Para Maria José Tonelli, professora da Fundação Getulio Vargas (FGV-Eaesp), o movimento é de determinadas mentalidades que ganham mais força, como aconteceu no pós-guerra, quando os ideais de esperança, reconstrução e valorização da democracia foram cascateando de cima para baixo na sociedade e influenciando decisões de pessoas e organizações.

No mundo dos negócios, quão importante é que um gestor reconheça o
zeitgeist? Na visão de Tonelli, os gestores precisam estar preparados para lidar com os temas do momento, até perante a opinião pública, para evitar danos de reputação e consequentes perdas financeiras. “Além disso, preparado para o zeitgeist, o gestor influencia toda a força de trabalho”, pontua ela.

E quão importante é que as empresas tomem decisões alinhadas com o espírito do tempo? O surgimento de consumidores e investidores ativistas e a voz cada vez mais alta de stakeholders como funcionários, fornecedores e comunidades fazem com que esse alinhamento seja cada vez mais desejável.
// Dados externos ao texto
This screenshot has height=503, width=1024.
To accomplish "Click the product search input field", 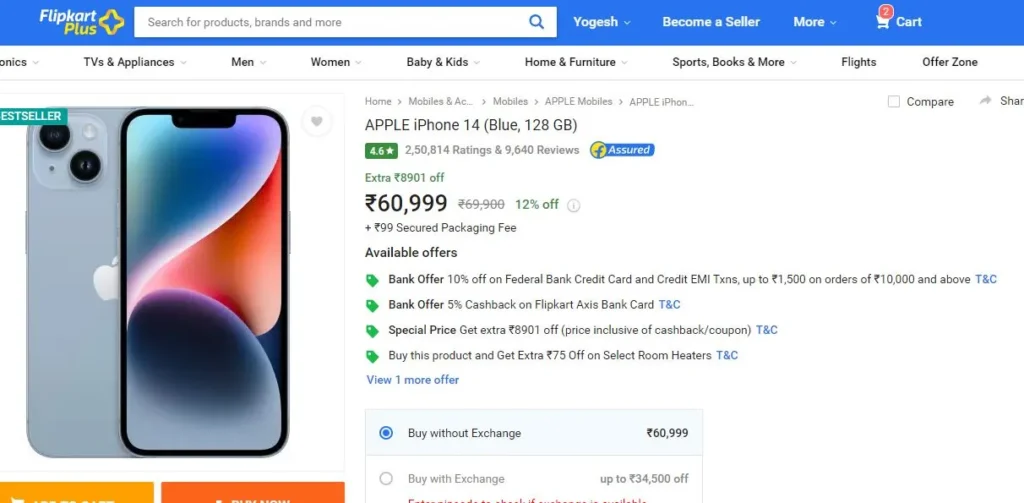I will point(330,22).
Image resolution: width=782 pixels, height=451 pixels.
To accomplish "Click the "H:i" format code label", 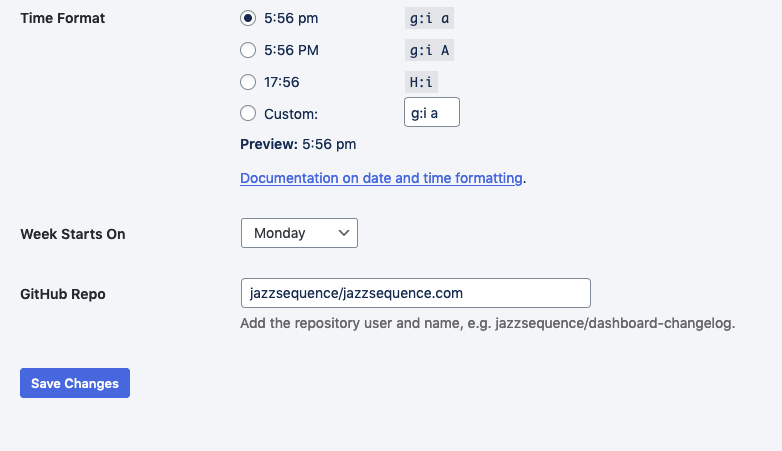I will [x=423, y=82].
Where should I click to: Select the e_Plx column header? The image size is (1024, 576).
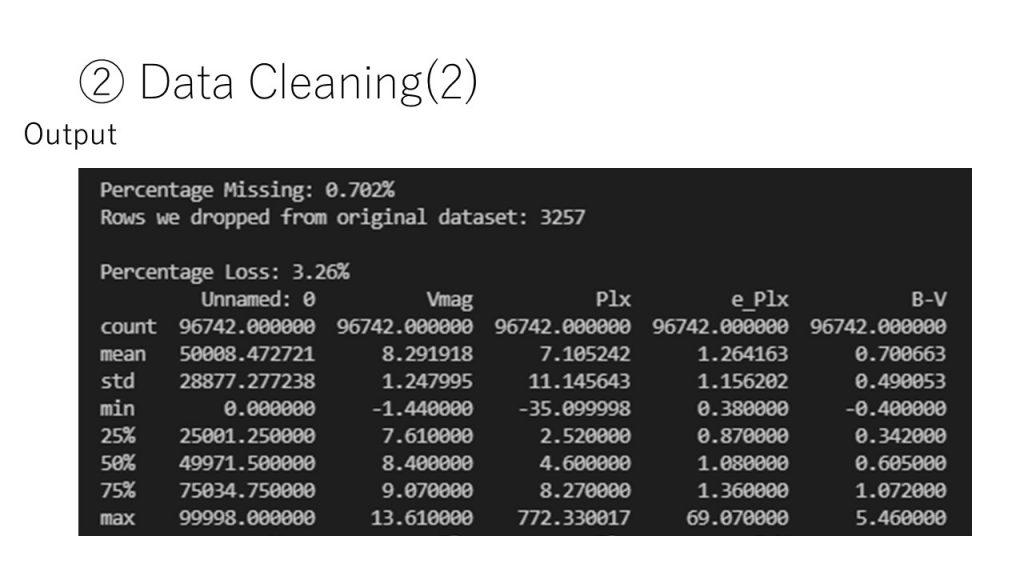tap(760, 300)
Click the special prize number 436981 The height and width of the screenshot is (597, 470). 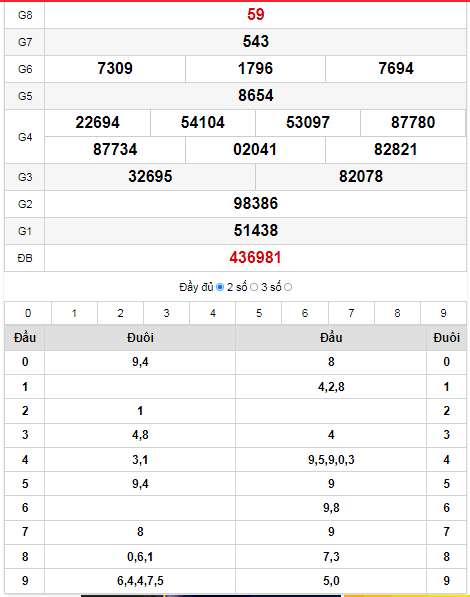coord(255,258)
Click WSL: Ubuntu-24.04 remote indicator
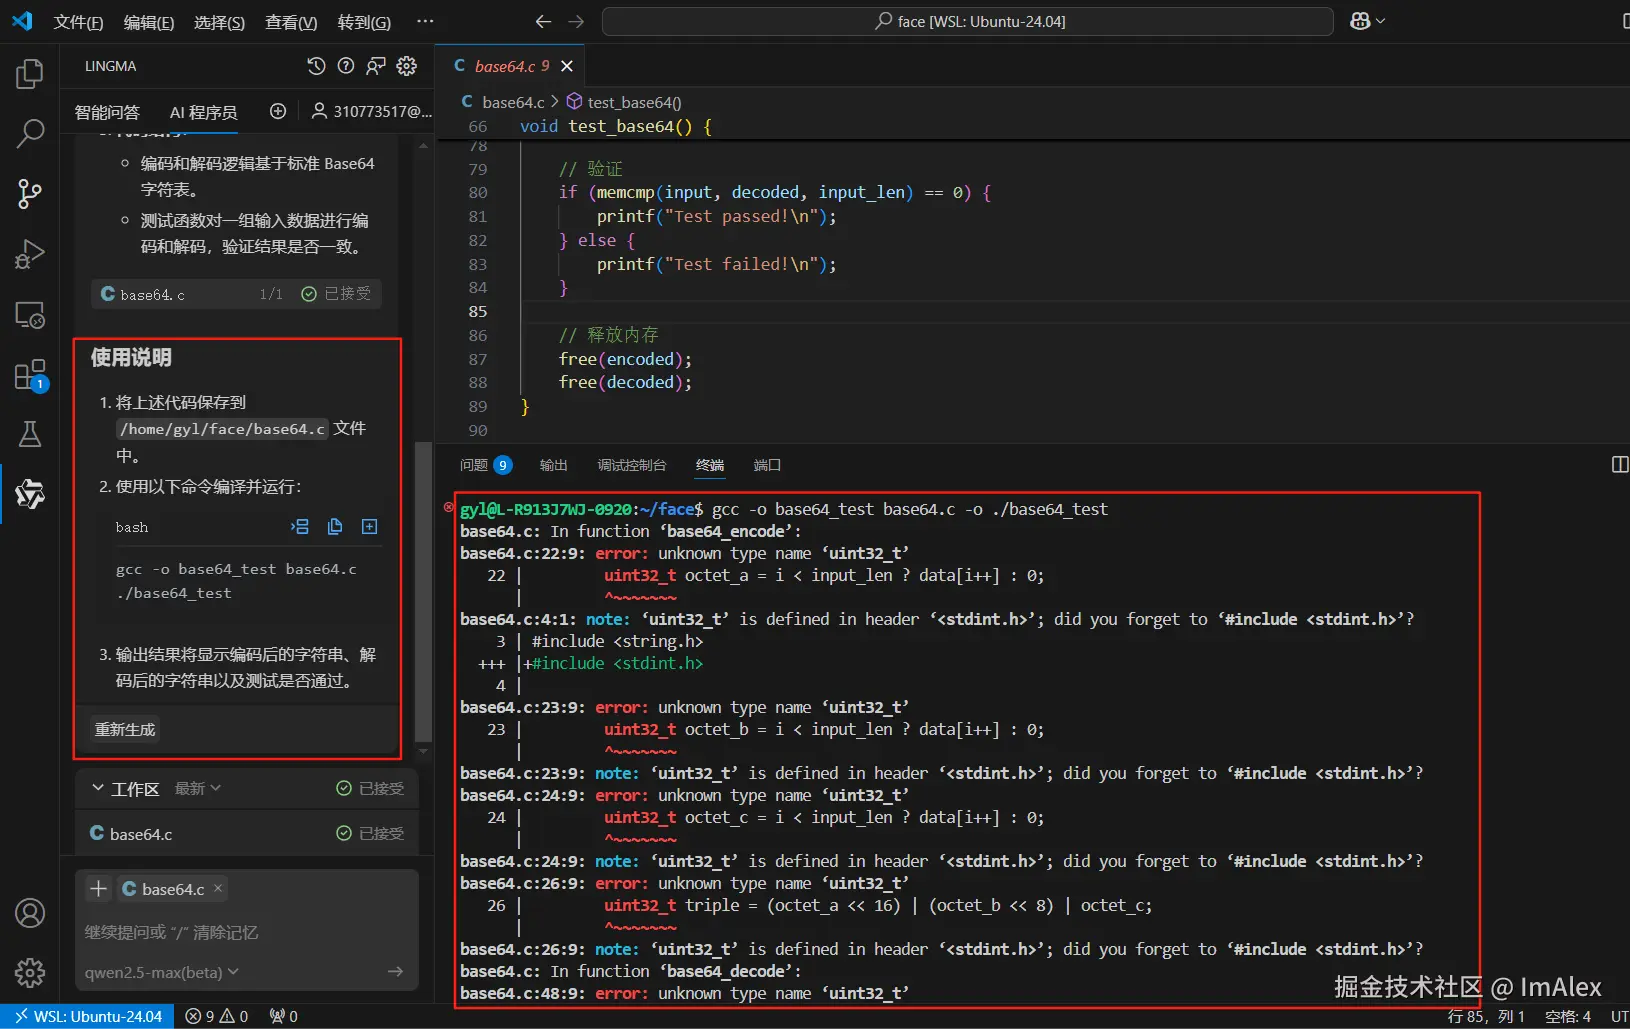 (x=88, y=1016)
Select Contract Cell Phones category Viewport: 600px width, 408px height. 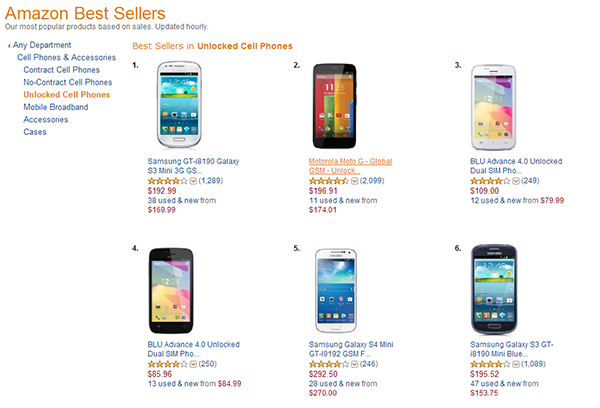(x=63, y=70)
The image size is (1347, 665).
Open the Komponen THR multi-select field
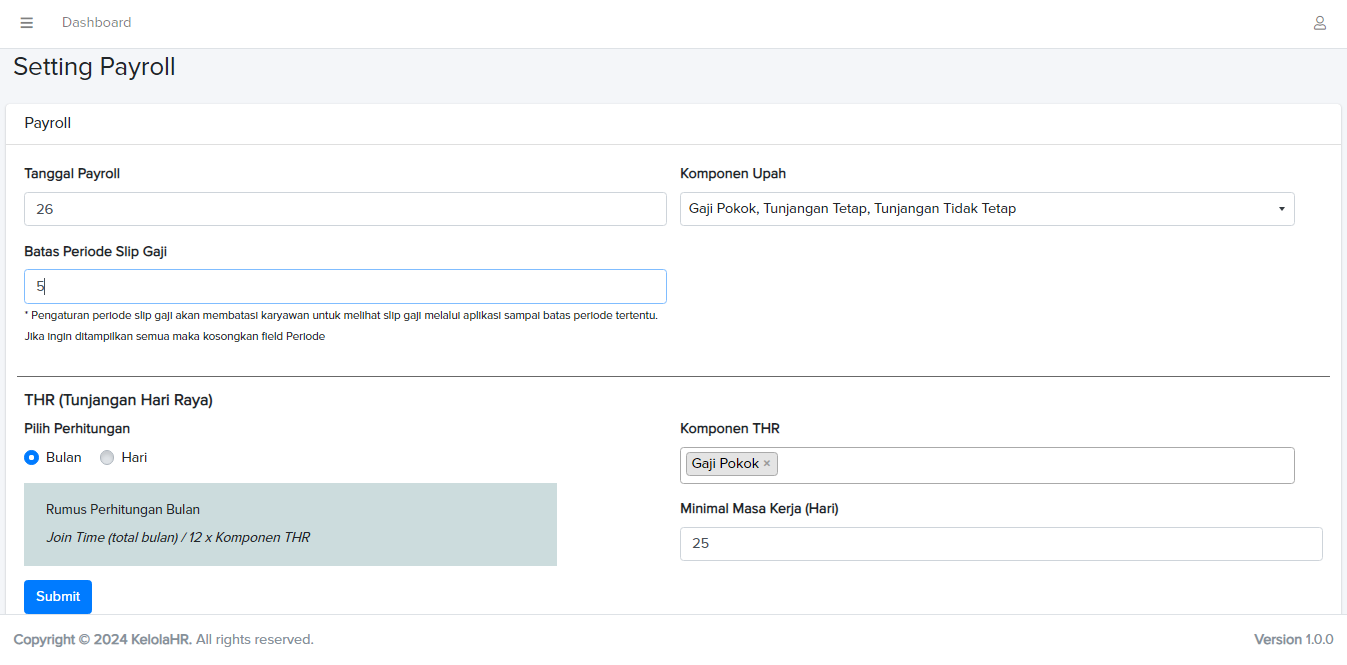(1030, 465)
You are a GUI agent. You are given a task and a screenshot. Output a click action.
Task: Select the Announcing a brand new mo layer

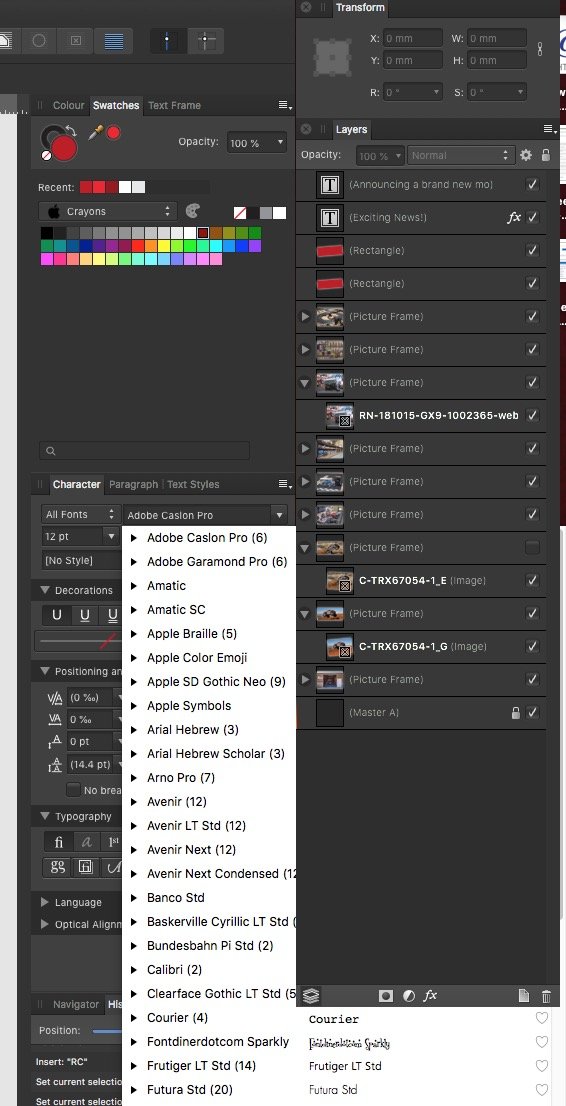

O mais importante talvez seja entender que o zeitgeist já entrou na agenda de gestores e empresas líderes. Daniella Diniz, brasileira que é gestora na Alliance for Decision Education, observa que o modo de operação de várias companhias, ao menos nos Estados Unidos, vem de fato se transformando para incorporar algumas novas mentalidades presentes na sociedade. Em suas posições anteriores como diretora associada da Columbia University e da University of Pennsylvania, ela já acompanhava essa nova transformação.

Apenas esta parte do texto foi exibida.